*Excerpt to read*.
────────

We always hear about the shiny, new restaurants. This is one in a series about the Philadelphia area's more established dining establishments and the people behind them.

 

If you ran into brothers Sam and Aly Lynagh on the street, you might not peg them as men who have owned a bar for their entire adult lives. They and partner Nate Ross have none of the swagger - rather an unassuming affability that has led to nearly 30 years in business at New Wave Cafe.

On the northwest corner of Third and Catharine Streets in Queen Village, the New Wave space had been a bar for decades before Ross and the Lynaghs took it over in 1985, but the trio of childhood friends morphed it into something more. They brightened the interior, expanded the beer selection, and introduced a full menu with notable cuisine. It became a gathering spot for a wide-ranging cross-section of Philadelphians - industry folks, sports fans, and families. 

Though they were barely past 21 when they started out, the Lynaghs now both have families of their own, and finding a chunk of time to sit down together wasn’t easy. They managed to snatch a few moments to look back at the past three decades, reflecting on the changing face of Philly’s neighborhoods, the best and worst things about owning a bar and how they ended up with an impressive beer selection even though neither of them drinks beer.

 

Why did you decide to open a bar? 

Aly Lynagh: Our family had an ice cream parlor at 23rd and Spruce — the Ice Cream Corner — and we were looking to find a business that was year-round, as opposed to seasonal. A friend of our father’s owned this place, and he brought the idea to Sam that he could take it over. (I was away at school in DC at the time.)

Sam Lynagh: We were looking at two or three different locations. We wanted to buy the bar at Seventh and Kater [now Good King Tavern], but the owners of Chick’s had no intention of leaving.

 

Was this location already a bar?

Sam: Yes, it had been a bar since the ‘40s. It was a place called Farmer’s, for the longest time, and then it was a place called JB’s Variety. JB was John Bream, who owned the place with Jack Roe [he also owned Tangier]. I guess the two of them came to loggerheads over something, and decided they wanted out of the partnership. So they sold it to us.

 

Did you renovate when you took over?

Aly: We put in the pool room in the back, and cleaned it up a bit. But we were renting at first, so we couldn’t make too many changes. Once we owned the building we were able to break down the wall that separated the bar and the dining room, and add windows along all the outside. It used to be a really dark place.

When did you buy?

Sam: 1997 is when we paid off the mortgage. The owner of the building had been threatening to get rid of us, so we had already bought another bar at 21st and South, and we were going to move everything up there. But then she passed away and we were able to stay, and buy, and renovate.

Where did the name New Wave come from?

Sam: I used to play ball in a really competitive league here in Philadelphia. There was a woman named Judy Kratchman who was involved in the league, and she knew a lot about baseball; a close friend of hers played for the Orioles. When she didn’t get enough respect here, she decided to put her own team in. It was a big deal, having a woman run a team, something new. So she called it “New Wave.”

How did you get people to come here, when you first opened?

Sam: Well, we’re from here. We grew up at 18th and Lombard and every person between the ages of 17 and 25 knew us when we opened this place (I was 22 at the time). Also, this neighborhood used have a lot more young people. What are now single-family homes used to be triplex apartments, with three or five people living there.

────────

*Source data*.
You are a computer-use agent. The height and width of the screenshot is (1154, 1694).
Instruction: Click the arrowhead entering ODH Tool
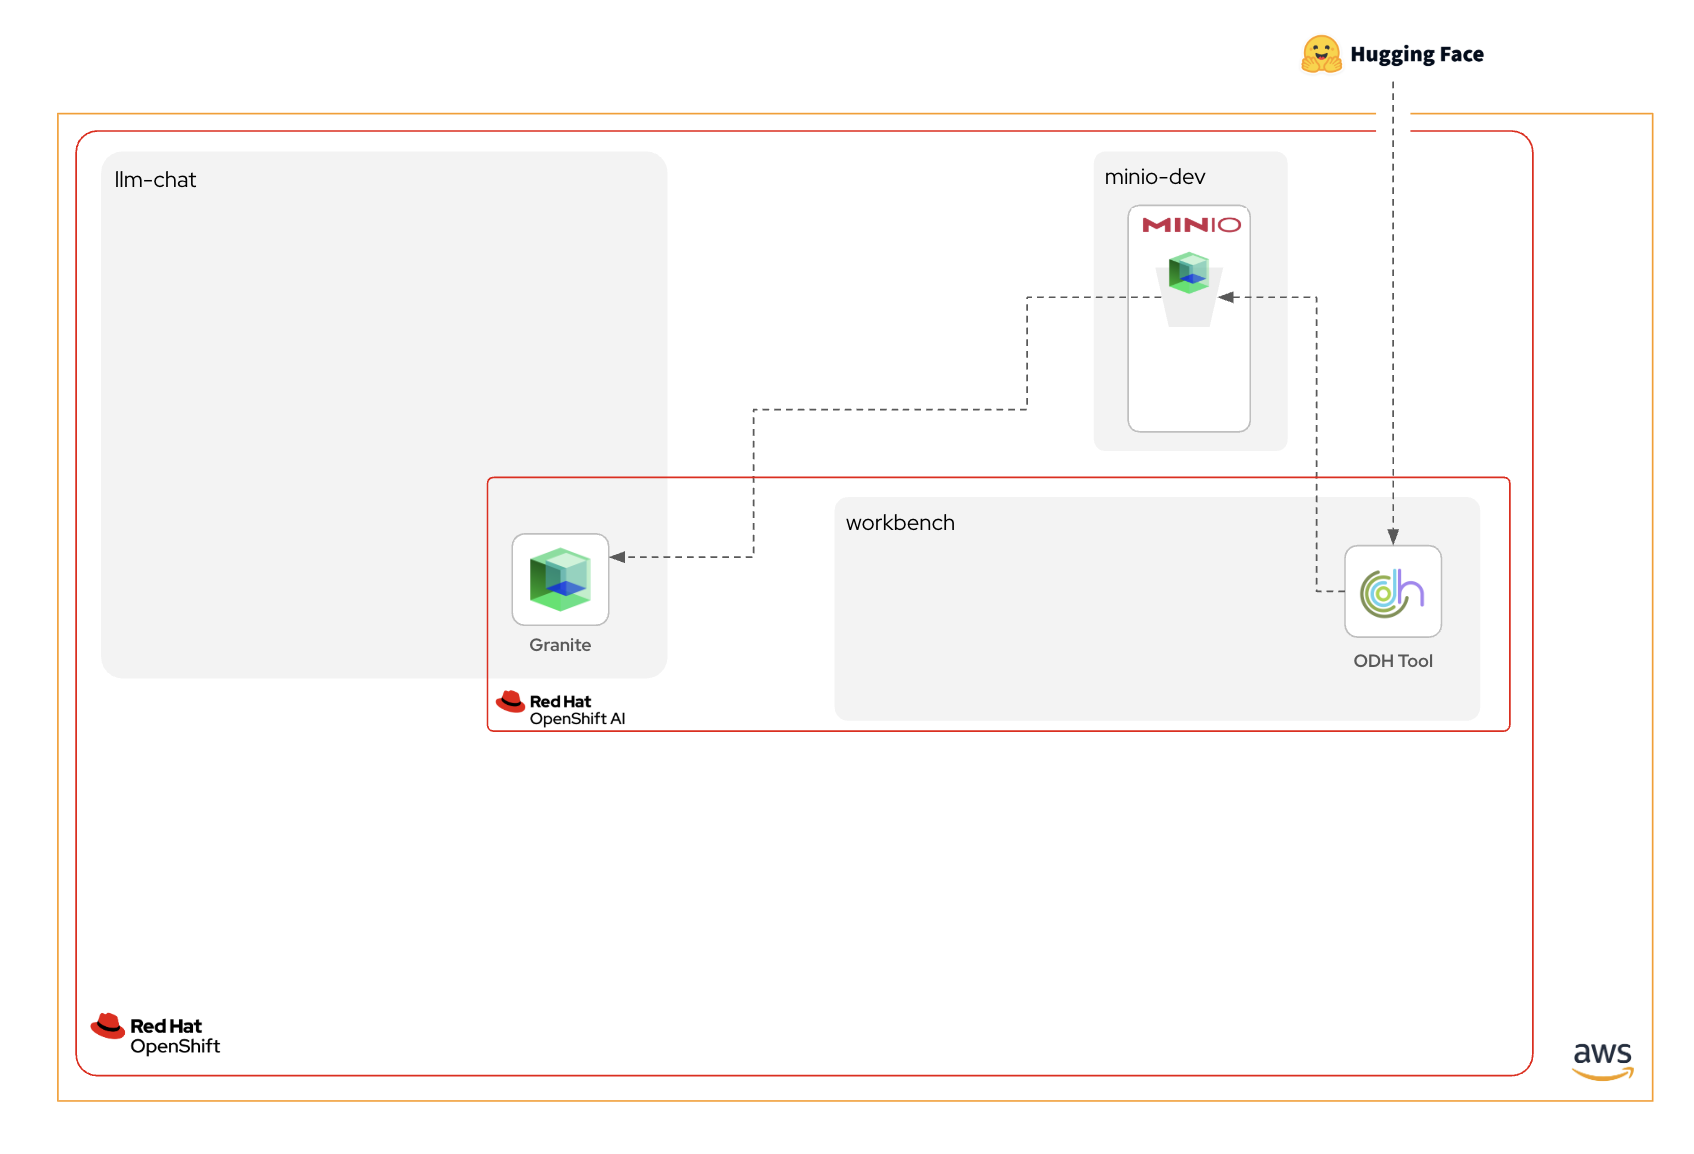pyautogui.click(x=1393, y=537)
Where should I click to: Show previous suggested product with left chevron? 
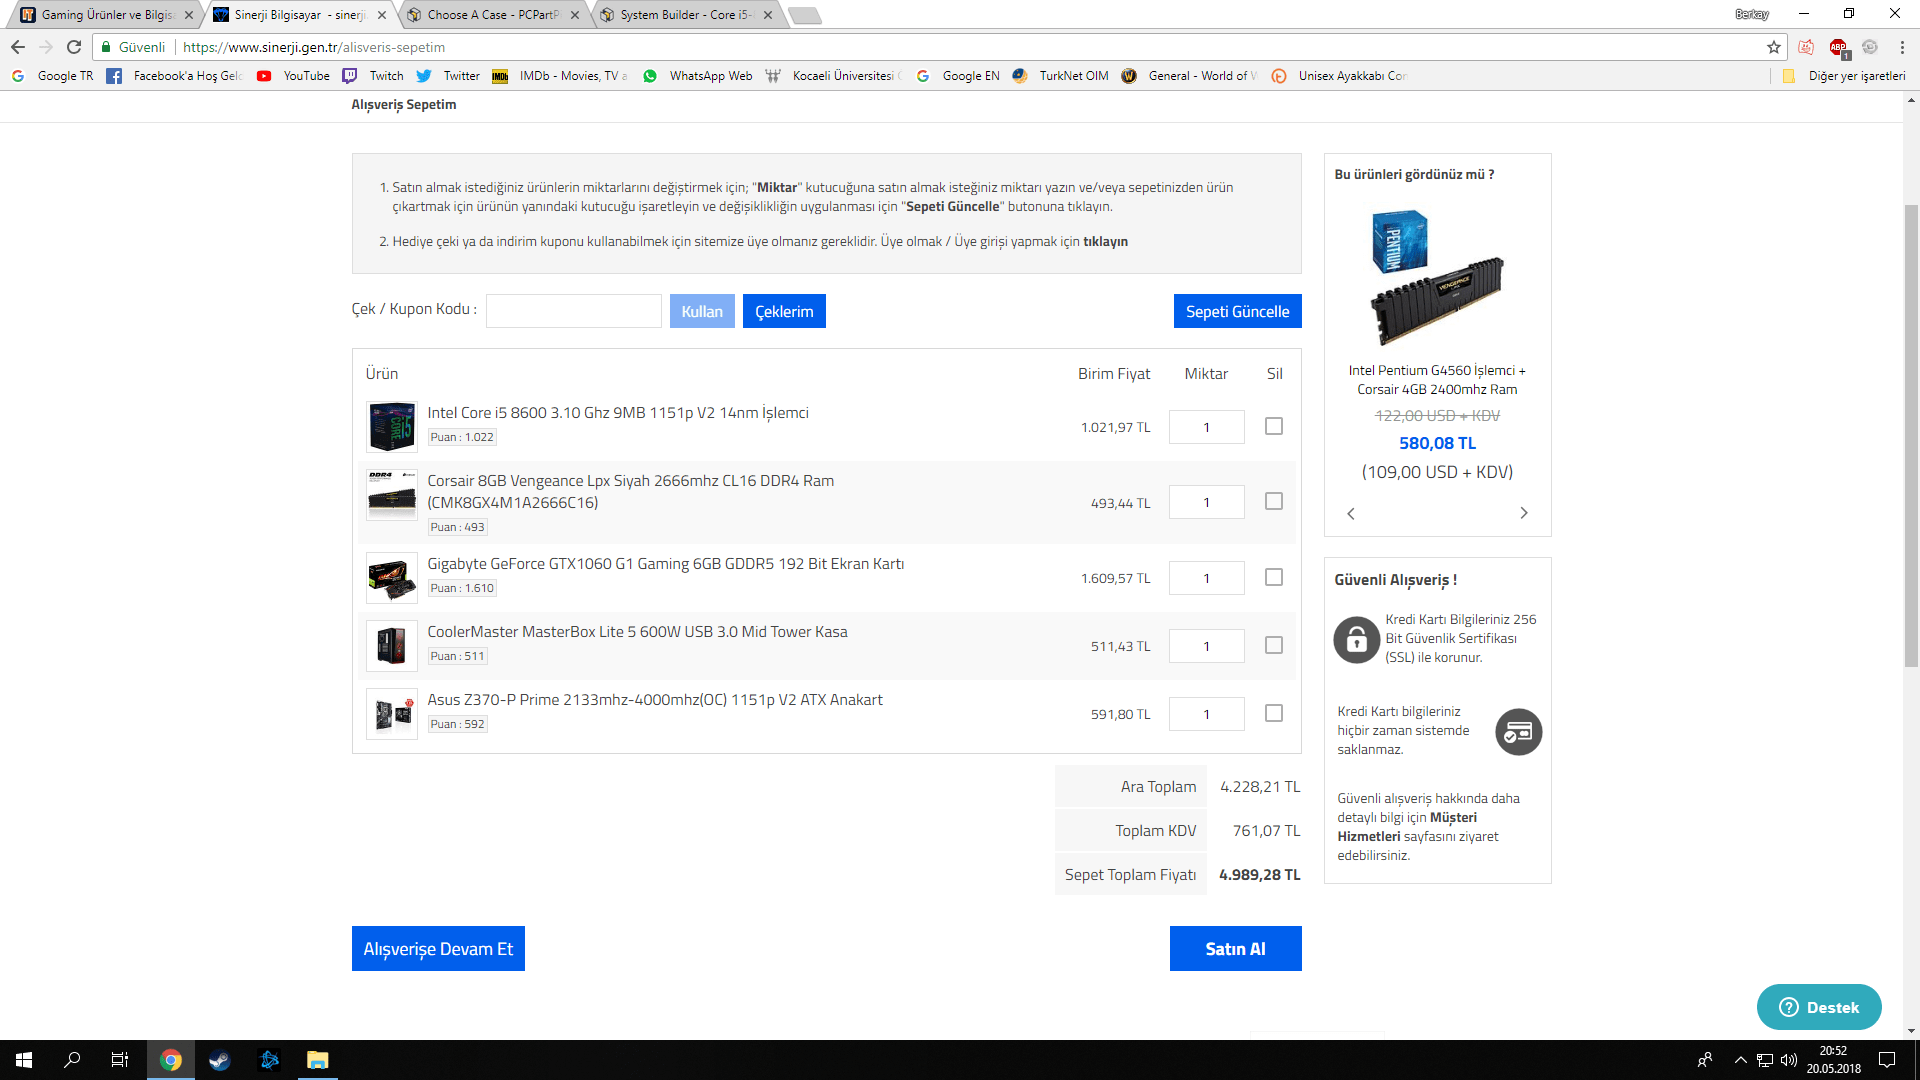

────────

*Tasks to perform*.
1) According to the New Wave Cafe interview, in what year did the owners pay off the mortgage on the building?
2) Shorten the paragraph of the New Wave Cafe interview that begins "On the northwest corner of Third and Catharine Streets," keeping its main facts.
3) Reproduce the part of the New Wave Cafe interview starting with "Sam: 1997 is" and going on through "buy, and renovate.".

*Solutions to the problems*.
1) 1997

2) The New Wave space, at the northwest corner of Third and Catharine Streets in Queen Village, had been a bar for decades before childhood friends Ross and the Lynaghs took it over in 1985. They brightened the interior, expanded the beer selection, and added a full menu with notable food. It became a gathering spot for many kinds of Philadelphians, including industry folks, sports fans, and families.

3)
Sam: 1997 is when we paid off the mortgage. The owner of the building had been threatening to get rid of us, so we had already bought another bar at 21st and South, and we were going to move everything up there. But then she passed away and we were able to stay, and buy, and renovate.